Relevance AI and Lorikeet are the two standouts. Relevance AI builds a no-code platform for teams of collaborating AI agents, while Lorikeet focuses on AI customer concierges that handle complex, high-stakes support cases. Both raised significant rounds in 2025 from top-tier investors.
Are Australian deep tech startups actually viable?
Several are reaching real milestones. Morse Micro ships Wi-Fi HaLow chips, Gilmour Space became the country’s first space unicorn despite an early launch failure, and Cortical Labs is selling a commercial biological computer. Federal co-investment through the National Reconstruction Fund has been important in backing these capital-intensive bets.
Why did Victoria overtake New South Wales for funding?
Victoria attracted A$2.2 billion across 134 deals in 2025, overtaking NSW for the first time. The shift was driven largely by Melbourne-based fintech and AI infrastructure companies, including Airwallex and Heidi Health, pulling in outsized rounds during the year.

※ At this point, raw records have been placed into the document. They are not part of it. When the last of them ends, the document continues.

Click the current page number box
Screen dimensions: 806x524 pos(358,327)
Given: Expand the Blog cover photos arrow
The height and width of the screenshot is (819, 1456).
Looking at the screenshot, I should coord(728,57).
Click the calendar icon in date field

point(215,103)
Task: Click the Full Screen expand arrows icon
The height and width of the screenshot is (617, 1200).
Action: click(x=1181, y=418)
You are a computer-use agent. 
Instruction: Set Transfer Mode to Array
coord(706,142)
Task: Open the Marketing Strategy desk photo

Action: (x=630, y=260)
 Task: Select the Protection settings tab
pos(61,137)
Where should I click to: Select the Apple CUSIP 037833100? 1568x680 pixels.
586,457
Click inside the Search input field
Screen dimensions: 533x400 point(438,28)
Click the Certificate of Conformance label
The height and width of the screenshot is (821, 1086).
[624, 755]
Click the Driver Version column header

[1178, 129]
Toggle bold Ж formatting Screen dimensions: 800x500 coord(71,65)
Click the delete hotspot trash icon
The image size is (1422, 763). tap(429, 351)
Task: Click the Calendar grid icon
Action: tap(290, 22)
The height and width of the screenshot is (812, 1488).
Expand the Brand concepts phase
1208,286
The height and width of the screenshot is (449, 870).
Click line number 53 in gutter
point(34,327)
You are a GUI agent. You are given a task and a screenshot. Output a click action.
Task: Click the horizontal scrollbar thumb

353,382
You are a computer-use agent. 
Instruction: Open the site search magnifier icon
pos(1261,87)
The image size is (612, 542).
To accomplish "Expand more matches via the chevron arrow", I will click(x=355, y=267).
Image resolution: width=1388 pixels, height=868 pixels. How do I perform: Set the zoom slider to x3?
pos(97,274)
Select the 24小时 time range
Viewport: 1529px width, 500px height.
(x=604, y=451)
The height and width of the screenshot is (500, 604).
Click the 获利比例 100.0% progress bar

Where can I find reliable Australian startup funding data?
Cut Through Venture publishes the most widely cited funding reports, on a quarterly and annual basis. Startup Daily and SmartCompany run weekly funding round-ups, and individual company newsrooms usually announce raises first. Cross-checking these sources is the best way to avoid relying on a single estimate.
Is now a good time to join an Australian startup?
For the category leaders profiled here, hiring is strong and capital is plentiful heading into 2026. The caveat is concentration: a small group of companies captured most of the funding, so conditions for early-stage teams outside the top tier remain tougher than the headline numbers imply. Do your own diligence on a specific company’s runway before signing.